Un tentativo di rinnovamento malriuscito o una visione che preannunciava una strada da seguire? La missione della cucina futurista e i dogmi dell’Italia da sradicare.
La cucina futurista, o “cucina futurista italiana”, è una parte del movimento artistico e culturale noto come futurismo, che emerse in Italia all’inizio del XX secolo.
Il futurismo: un inizio promettente.
Il Futurismo precede, attraversa e sopravvive alla Prima Guerra Mondiale, precisamente dal 1900 al 1945.
Negli anni che anticiparono il secondo conflitto, questo movimento culturale incitava all’abolizione della poesia nostalgica, del sentimento romantico e dell’ossessione per il passato, inneggiando alle innovazioni a colpi di Zang Tumb Tumb.
La società doveva essere rimodellata partendo dalle fondamenta, eliminando tutte quelle consuetudini che rallentavano la veloce macchina del progresso.
Niente romanticherie, poiché tutto si distrugge, tutto si trasforma.
Tutto. Anche il cibo.
Il Santo Palato.
È il 1931. Nella città della Mole Antonelliana un magnate industriale avvolto da un pesante cappotto sta per entrare nella trattoria più chiacchierata del momento. Dopo essersi accomodato su una sedia in legno massello, circondato da colonne luminose e pareti tinteggiate in alluminio, gli viene esibita dal cameriere la lista delle vivande.
Il pasto che consuma è qualcosa di completamente alieno; pietanze servite senza posate e cibi dai nomi spigolosi tra cui il “carneplastico” o “pollo d’acciaio”. I piatti compongono una cena che desta molti dubbi nel commensale, abituato finora ai rotondi agnolotti e brasati al barolo.
Siamo alla Taverna del “Santopalato”, il primo ed unico ristorante futurista, partorito dalle menti di artisti appartenenti a quel movimento.
Il concetto futurista.
Sebbene oggi siamo abituati a sentir parlare di giocolerie gustative, all’inizio del Novecento i piatti tendevano al monotono, con il semplice scopo di riempire lo stomaco il più possibile.
Il futurismo, e con lui la cucina futurista, sfonda le paratie stagne del bon ton, ingaggiando una battaglia contro i canoni alimentari della tavola italiana.
Le forchette e i coltelli dovevano essere eliminati per favorire bocconi “simultaneisti e cangianti” in un mondo che viaggiava sempre più veloce sui binari del progresso.
La parola chiave? Energia! Che avrebbe spalancato le porte verso un futuro radioso.
Ed ecco il motivo per cui la pastasciutta, accusata di portare fiacchezza e di rallentare la digestione, doveva sparire dal mercato, lasciando spazio a polpettoni conditi con miele, ad acciughe abbinate a banane e a ciliegie sotto spirito avvolte da ricotta, uova e noce moscata.

### COMPITI DA SVOLGERE
1: Traduci in inglese questa frase del testo sulla cucina futurista: "La società doveva essere rimodellata partendo dalle fondamenta, eliminando tutte quelle consuetudini che rallentavano la veloce macchina del progresso."
2: Ripeti tale e quale il passo del testo sulla cucina futurista che comincia con "Il futurismo, e" e va avanti fino a "un futuro radioso.".

### DATI FORNITI

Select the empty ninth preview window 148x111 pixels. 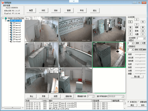(x=109, y=80)
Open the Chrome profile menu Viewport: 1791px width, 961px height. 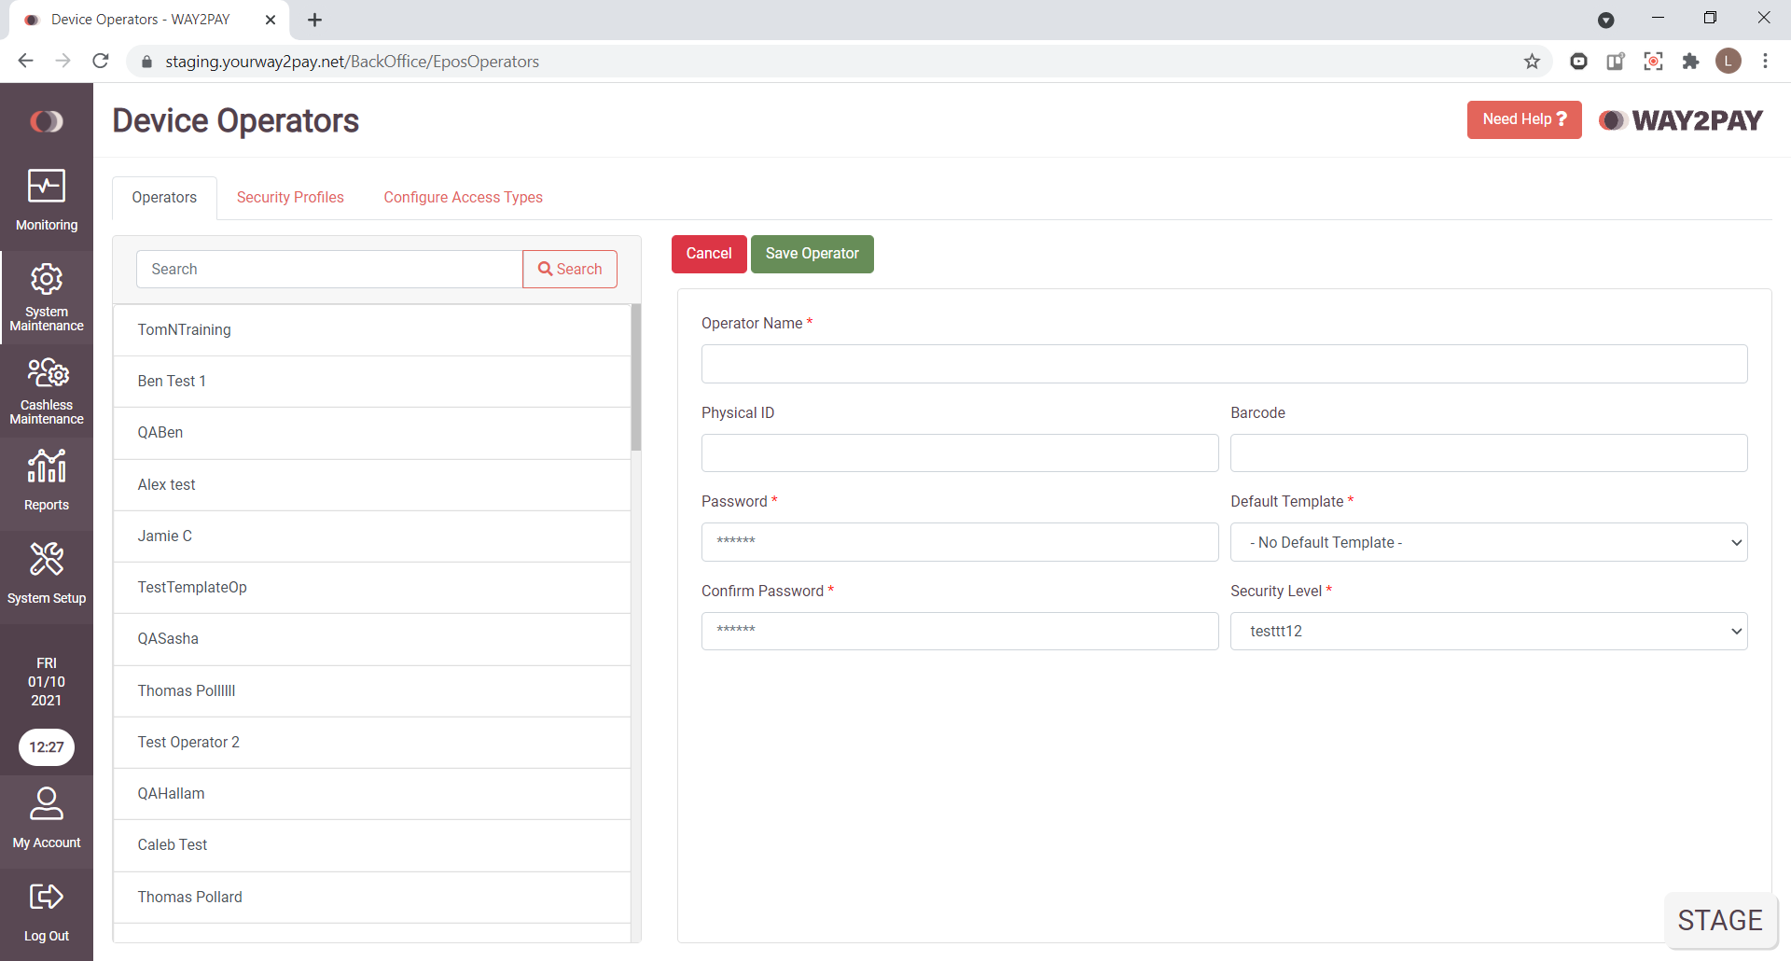pyautogui.click(x=1729, y=61)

### RISPOSTE AI COMPITI
1: Society had to be reshaped starting from its foundations, eliminating all those customs that slowed down the fast machine of progress.

2:
Il futurismo, e con lui la cucina futurista, sfonda le paratie stagne del bon ton, ingaggiando una battaglia contro i canoni alimentari della tavola italiana.
Le forchette e i coltelli dovevano essere eliminati per favorire bocconi “simultaneisti e cangianti” in un mondo che viaggiava sempre più veloce sui binari del progresso.
La parola chiave? Energia! Che avrebbe spalancato le porte verso un futuro radioso.